== To do ==
Copy each record exactly and skip its pictures.

Screenshot grounding data:
▬▬▬

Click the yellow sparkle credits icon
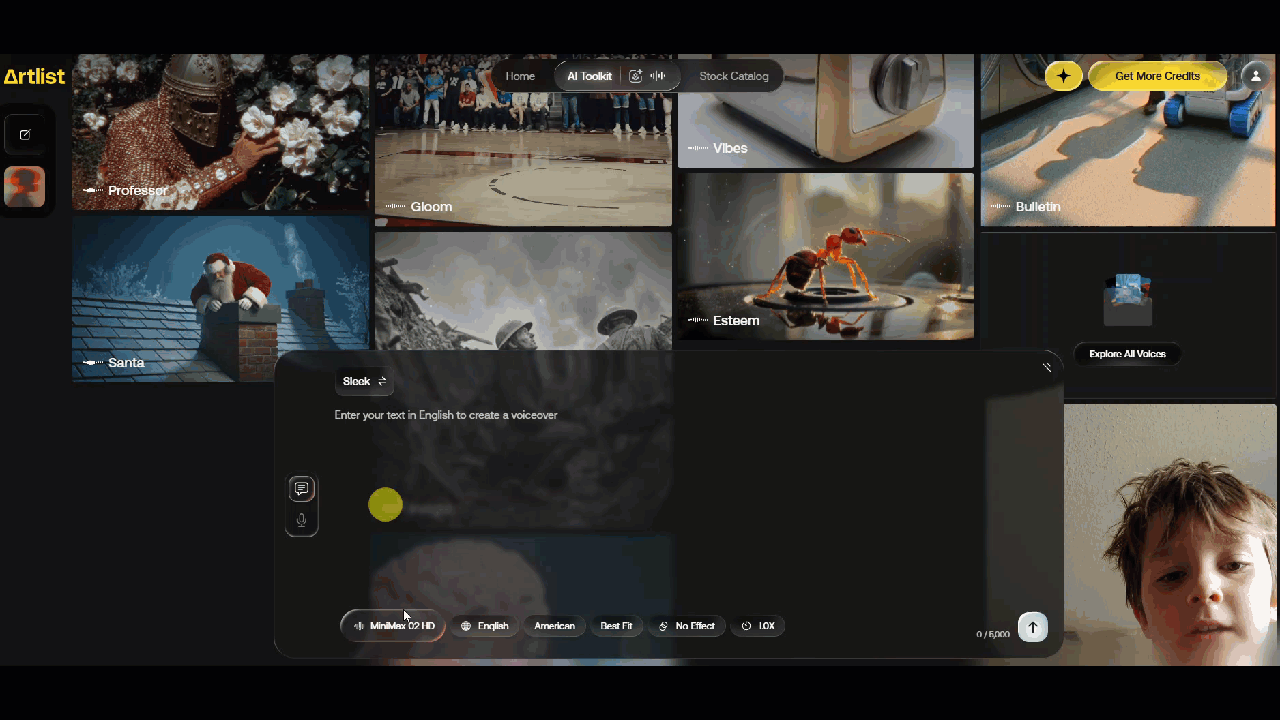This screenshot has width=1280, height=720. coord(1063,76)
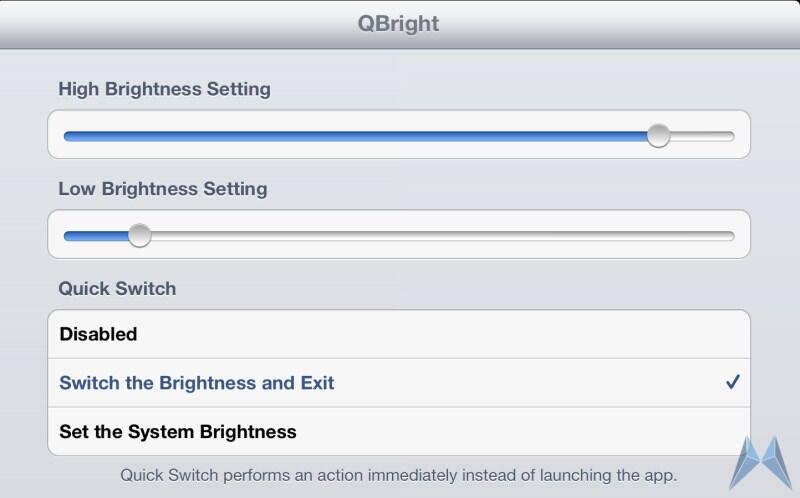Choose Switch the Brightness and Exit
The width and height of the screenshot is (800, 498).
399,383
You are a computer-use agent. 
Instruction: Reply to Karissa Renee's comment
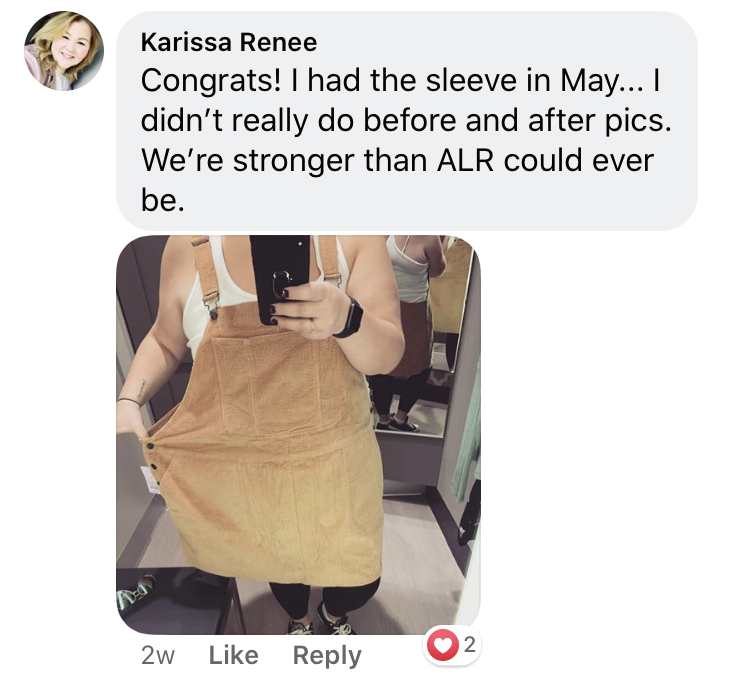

▬▬▬

== Task output ==
Click the yellow sparkle credits icon
This screenshot has width=1280, height=720. coord(1063,76)
Choose Switch the Brightness and Exit
The width and height of the screenshot is (800, 498).
399,383
You are a computer-use agent. 
Instruction: Reply to Karissa Renee's comment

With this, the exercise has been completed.